PROBLEM DETAILS
Output only the lines below from the one containing "Given: Open the MOM (20) indicator label" to the one containing "Task: Open the Références ribbon tab", exactly as written, both ends kept.

(Stored records)
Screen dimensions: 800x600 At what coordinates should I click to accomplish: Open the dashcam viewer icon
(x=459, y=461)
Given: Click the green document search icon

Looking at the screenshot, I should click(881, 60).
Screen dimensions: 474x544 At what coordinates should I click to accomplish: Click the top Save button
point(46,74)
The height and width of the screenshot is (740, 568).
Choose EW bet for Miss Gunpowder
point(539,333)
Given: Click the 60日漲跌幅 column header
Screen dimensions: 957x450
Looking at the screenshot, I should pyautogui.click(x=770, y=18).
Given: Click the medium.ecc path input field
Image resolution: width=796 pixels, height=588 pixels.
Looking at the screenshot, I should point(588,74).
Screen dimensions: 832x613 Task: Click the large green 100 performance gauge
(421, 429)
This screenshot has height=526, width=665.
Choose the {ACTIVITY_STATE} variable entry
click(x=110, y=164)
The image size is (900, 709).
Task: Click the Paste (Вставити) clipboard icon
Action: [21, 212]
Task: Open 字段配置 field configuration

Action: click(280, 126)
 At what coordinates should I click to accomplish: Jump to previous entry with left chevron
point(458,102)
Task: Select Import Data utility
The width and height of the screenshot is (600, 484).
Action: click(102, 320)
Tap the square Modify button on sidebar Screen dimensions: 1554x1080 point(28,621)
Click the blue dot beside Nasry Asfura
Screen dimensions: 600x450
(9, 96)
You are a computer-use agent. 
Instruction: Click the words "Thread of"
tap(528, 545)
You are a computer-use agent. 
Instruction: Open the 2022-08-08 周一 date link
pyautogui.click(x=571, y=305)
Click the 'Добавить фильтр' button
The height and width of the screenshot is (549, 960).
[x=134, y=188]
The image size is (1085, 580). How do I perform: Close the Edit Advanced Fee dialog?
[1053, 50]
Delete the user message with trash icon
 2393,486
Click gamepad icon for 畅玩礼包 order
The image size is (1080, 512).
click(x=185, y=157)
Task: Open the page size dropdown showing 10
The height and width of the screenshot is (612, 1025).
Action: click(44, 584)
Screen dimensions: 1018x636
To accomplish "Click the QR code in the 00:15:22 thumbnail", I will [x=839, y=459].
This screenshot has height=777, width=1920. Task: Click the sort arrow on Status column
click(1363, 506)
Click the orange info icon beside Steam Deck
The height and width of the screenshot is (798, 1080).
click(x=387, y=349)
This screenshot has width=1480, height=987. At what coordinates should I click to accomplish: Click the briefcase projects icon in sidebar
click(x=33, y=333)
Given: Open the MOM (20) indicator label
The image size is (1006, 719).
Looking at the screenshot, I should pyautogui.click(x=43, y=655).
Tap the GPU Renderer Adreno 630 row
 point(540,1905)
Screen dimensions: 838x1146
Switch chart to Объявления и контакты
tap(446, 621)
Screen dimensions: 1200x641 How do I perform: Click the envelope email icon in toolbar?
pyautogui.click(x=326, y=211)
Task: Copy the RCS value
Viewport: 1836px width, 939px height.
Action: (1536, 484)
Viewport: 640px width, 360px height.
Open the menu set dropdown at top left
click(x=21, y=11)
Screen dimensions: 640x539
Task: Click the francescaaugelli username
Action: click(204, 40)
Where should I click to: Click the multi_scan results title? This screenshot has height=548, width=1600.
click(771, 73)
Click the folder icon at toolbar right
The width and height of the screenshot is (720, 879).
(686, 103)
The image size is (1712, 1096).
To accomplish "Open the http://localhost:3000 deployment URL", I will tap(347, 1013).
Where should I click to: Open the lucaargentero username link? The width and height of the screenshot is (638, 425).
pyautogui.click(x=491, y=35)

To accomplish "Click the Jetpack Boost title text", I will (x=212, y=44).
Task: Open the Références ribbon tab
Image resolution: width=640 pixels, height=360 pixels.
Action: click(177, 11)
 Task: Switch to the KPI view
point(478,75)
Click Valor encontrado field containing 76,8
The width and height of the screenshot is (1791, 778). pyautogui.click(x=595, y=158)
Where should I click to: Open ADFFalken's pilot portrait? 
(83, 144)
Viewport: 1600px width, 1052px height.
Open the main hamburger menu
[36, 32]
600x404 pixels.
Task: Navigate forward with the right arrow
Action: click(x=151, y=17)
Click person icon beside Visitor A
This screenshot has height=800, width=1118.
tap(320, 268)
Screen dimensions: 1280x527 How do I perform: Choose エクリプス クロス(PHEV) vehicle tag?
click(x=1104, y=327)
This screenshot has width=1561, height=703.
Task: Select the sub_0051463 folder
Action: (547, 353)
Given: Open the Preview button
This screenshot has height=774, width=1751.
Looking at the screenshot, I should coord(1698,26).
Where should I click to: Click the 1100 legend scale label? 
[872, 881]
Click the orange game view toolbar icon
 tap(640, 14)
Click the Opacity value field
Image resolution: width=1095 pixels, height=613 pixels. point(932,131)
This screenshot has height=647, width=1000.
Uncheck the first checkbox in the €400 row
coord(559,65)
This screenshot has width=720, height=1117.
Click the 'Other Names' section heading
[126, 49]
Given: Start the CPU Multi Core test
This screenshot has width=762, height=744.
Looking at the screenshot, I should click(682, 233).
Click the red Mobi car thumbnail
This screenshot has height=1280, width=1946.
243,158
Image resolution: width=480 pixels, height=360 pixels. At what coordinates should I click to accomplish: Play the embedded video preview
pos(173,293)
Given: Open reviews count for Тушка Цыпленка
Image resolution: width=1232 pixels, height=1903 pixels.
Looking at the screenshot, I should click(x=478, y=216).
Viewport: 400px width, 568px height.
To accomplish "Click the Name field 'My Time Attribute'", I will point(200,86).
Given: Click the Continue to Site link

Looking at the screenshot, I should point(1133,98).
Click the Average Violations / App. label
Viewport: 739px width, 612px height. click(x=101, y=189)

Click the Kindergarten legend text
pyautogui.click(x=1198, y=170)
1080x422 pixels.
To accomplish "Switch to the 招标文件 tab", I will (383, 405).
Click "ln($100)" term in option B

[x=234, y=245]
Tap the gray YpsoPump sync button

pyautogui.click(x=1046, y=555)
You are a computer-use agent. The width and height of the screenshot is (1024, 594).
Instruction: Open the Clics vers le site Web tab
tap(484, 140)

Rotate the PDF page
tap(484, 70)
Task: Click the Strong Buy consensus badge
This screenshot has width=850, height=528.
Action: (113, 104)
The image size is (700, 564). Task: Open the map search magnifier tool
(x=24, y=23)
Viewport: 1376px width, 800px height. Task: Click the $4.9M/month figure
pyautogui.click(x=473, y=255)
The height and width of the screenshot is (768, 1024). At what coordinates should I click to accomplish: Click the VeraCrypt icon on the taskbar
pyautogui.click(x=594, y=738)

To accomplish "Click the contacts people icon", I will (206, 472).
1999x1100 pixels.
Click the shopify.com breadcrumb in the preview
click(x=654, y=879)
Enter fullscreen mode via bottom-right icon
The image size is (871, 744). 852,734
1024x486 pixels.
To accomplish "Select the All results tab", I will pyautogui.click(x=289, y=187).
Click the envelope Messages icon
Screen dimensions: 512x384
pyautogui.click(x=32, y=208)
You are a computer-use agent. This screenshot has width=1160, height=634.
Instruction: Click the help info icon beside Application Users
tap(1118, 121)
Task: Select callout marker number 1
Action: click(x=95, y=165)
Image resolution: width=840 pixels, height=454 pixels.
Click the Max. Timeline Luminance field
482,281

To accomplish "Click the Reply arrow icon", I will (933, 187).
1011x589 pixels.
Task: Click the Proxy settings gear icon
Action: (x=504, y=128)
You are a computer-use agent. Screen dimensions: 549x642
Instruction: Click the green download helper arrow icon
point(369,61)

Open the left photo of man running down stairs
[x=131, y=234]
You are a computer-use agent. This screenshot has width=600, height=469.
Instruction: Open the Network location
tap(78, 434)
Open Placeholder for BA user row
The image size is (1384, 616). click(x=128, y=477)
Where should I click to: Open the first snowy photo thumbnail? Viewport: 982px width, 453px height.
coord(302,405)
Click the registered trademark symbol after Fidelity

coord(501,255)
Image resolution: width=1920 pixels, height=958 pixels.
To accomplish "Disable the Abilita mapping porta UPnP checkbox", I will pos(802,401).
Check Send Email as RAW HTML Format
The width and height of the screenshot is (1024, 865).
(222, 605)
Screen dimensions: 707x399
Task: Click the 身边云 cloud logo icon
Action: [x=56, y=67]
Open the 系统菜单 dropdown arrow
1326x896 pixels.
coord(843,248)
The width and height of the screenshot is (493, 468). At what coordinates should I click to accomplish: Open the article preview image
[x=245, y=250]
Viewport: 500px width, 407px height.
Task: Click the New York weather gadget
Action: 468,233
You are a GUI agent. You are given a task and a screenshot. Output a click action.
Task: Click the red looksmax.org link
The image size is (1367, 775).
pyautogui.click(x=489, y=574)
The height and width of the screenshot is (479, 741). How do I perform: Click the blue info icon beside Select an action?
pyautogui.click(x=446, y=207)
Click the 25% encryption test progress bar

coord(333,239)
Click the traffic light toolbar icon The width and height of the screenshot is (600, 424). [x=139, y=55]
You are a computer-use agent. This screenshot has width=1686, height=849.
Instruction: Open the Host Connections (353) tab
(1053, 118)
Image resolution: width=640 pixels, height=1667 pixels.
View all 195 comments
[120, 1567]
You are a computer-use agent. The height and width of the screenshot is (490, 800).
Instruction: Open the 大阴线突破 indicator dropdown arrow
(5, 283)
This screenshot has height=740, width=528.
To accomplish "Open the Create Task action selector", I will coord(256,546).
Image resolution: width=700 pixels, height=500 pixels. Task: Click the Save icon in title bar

RESULT OF THIS EXERCISE
Given: Open the MOM (20) indicator label
The image size is (1006, 719).
Looking at the screenshot, I should pyautogui.click(x=43, y=655).
Tap the GPU Renderer Adreno 630 row
 point(540,1905)
Screen dimensions: 838x1146
Switch chart to Объявления и контакты
tap(446, 621)
Screen dimensions: 1200x641 How do I perform: Click the envelope email icon in toolbar?
pyautogui.click(x=326, y=211)
Task: Copy the RCS value
Viewport: 1836px width, 939px height.
Action: (1536, 484)
Viewport: 640px width, 360px height.
Open the menu set dropdown at top left
click(x=21, y=11)
Screen dimensions: 640x539
Task: Click the francescaaugelli username
Action: click(204, 40)
Where should I click to: Click the multi_scan results title? This screenshot has height=548, width=1600.
click(771, 73)
Click the folder icon at toolbar right
The width and height of the screenshot is (720, 879).
(686, 103)
The image size is (1712, 1096).
To accomplish "Open the http://localhost:3000 deployment URL", I will tap(347, 1013).
Where should I click to: Open the lucaargentero username link? The width and height of the screenshot is (638, 425).
pyautogui.click(x=491, y=35)

To accomplish "Click the Jetpack Boost title text", I will (x=212, y=44).
Task: Open the Références ribbon tab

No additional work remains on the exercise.